◆ **Assignment**
Please give an exact transcription of the records shown below.

[Stored data]
------------

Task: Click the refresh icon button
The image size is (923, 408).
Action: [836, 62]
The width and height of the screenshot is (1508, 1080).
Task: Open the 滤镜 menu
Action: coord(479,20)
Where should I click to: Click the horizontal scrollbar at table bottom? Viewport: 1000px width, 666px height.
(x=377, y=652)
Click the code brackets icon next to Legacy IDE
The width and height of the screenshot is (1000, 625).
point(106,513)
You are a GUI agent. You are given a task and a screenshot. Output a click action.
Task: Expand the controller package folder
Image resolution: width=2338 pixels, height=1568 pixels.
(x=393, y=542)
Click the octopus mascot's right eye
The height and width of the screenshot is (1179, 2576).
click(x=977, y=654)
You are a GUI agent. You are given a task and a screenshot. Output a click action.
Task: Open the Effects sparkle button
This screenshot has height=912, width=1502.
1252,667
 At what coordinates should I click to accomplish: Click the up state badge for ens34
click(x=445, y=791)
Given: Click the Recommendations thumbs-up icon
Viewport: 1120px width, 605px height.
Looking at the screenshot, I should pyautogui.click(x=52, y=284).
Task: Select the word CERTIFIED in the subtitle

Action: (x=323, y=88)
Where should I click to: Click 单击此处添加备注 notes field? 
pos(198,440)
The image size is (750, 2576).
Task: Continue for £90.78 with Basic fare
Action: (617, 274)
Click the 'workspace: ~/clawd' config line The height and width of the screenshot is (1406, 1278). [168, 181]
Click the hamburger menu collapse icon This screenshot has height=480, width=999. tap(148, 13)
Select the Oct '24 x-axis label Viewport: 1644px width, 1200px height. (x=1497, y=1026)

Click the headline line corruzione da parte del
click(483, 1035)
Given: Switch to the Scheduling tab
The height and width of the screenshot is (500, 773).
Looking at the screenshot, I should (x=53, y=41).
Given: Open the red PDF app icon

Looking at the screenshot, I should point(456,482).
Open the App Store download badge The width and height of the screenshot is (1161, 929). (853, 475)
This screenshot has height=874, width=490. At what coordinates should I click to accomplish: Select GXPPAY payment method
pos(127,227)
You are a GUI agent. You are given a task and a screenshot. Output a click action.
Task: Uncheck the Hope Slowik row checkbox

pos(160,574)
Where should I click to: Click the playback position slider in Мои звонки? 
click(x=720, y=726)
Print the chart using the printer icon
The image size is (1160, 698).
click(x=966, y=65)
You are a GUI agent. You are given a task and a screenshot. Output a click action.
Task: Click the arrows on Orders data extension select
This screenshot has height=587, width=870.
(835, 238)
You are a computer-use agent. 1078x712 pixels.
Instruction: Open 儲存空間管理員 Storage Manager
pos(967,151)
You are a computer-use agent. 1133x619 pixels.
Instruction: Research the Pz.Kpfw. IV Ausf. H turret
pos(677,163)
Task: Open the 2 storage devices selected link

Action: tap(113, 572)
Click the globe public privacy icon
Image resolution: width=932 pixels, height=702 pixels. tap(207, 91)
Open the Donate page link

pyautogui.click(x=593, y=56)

------------

◆ **Task output**
Task: Click the refresh icon button
The image size is (923, 408).
Action: [836, 62]
The width and height of the screenshot is (1508, 1080).
Task: Open the 滤镜 menu
Action: coord(479,20)
Where should I click to: Click the horizontal scrollbar at table bottom? Viewport: 1000px width, 666px height.
(x=377, y=652)
Click the code brackets icon next to Legacy IDE
The width and height of the screenshot is (1000, 625).
point(106,513)
You are a GUI agent. You are given a task and a screenshot. Output a click action.
Task: Expand the controller package folder
Image resolution: width=2338 pixels, height=1568 pixels.
(x=393, y=542)
Click the octopus mascot's right eye
The height and width of the screenshot is (1179, 2576).
click(x=977, y=654)
You are a GUI agent. You are given a task and a screenshot. Output a click action.
Task: Open the Effects sparkle button
This screenshot has height=912, width=1502.
1252,667
 At what coordinates should I click to accomplish: Click the up state badge for ens34
click(x=445, y=791)
Given: Click the Recommendations thumbs-up icon
Viewport: 1120px width, 605px height.
Looking at the screenshot, I should pyautogui.click(x=52, y=284).
Task: Select the word CERTIFIED in the subtitle

Action: (x=323, y=88)
Where should I click to: Click 单击此处添加备注 notes field? 
pos(198,440)
The image size is (750, 2576).
Task: Continue for £90.78 with Basic fare
Action: (617, 274)
Click the 'workspace: ~/clawd' config line The height and width of the screenshot is (1406, 1278). [168, 181]
Click the hamburger menu collapse icon This screenshot has height=480, width=999. tap(148, 13)
Select the Oct '24 x-axis label Viewport: 1644px width, 1200px height. (x=1497, y=1026)

Click the headline line corruzione da parte del
click(483, 1035)
Given: Switch to the Scheduling tab
The height and width of the screenshot is (500, 773).
Looking at the screenshot, I should (x=53, y=41).
Given: Open the red PDF app icon

Looking at the screenshot, I should point(456,482).
Open the App Store download badge The width and height of the screenshot is (1161, 929). (853, 475)
This screenshot has height=874, width=490. At what coordinates should I click to accomplish: Select GXPPAY payment method
pos(127,227)
You are a GUI agent. You are given a task and a screenshot. Output a click action.
Task: Uncheck the Hope Slowik row checkbox

pos(160,574)
Where should I click to: Click the playback position slider in Мои звонки? 
click(x=720, y=726)
Print the chart using the printer icon
The image size is (1160, 698).
click(x=966, y=65)
You are a GUI agent. You are given a task and a screenshot. Output a click action.
Task: Click the arrows on Orders data extension select
This screenshot has height=587, width=870.
(835, 238)
You are a computer-use agent. 1078x712 pixels.
Instruction: Open 儲存空間管理員 Storage Manager
pos(967,151)
You are a computer-use agent. 1133x619 pixels.
Instruction: Research the Pz.Kpfw. IV Ausf. H turret
pos(677,163)
Task: Open the 2 storage devices selected link

Action: tap(113, 572)
Click the globe public privacy icon
Image resolution: width=932 pixels, height=702 pixels. tap(207, 91)
Open the Donate page link

pyautogui.click(x=593, y=56)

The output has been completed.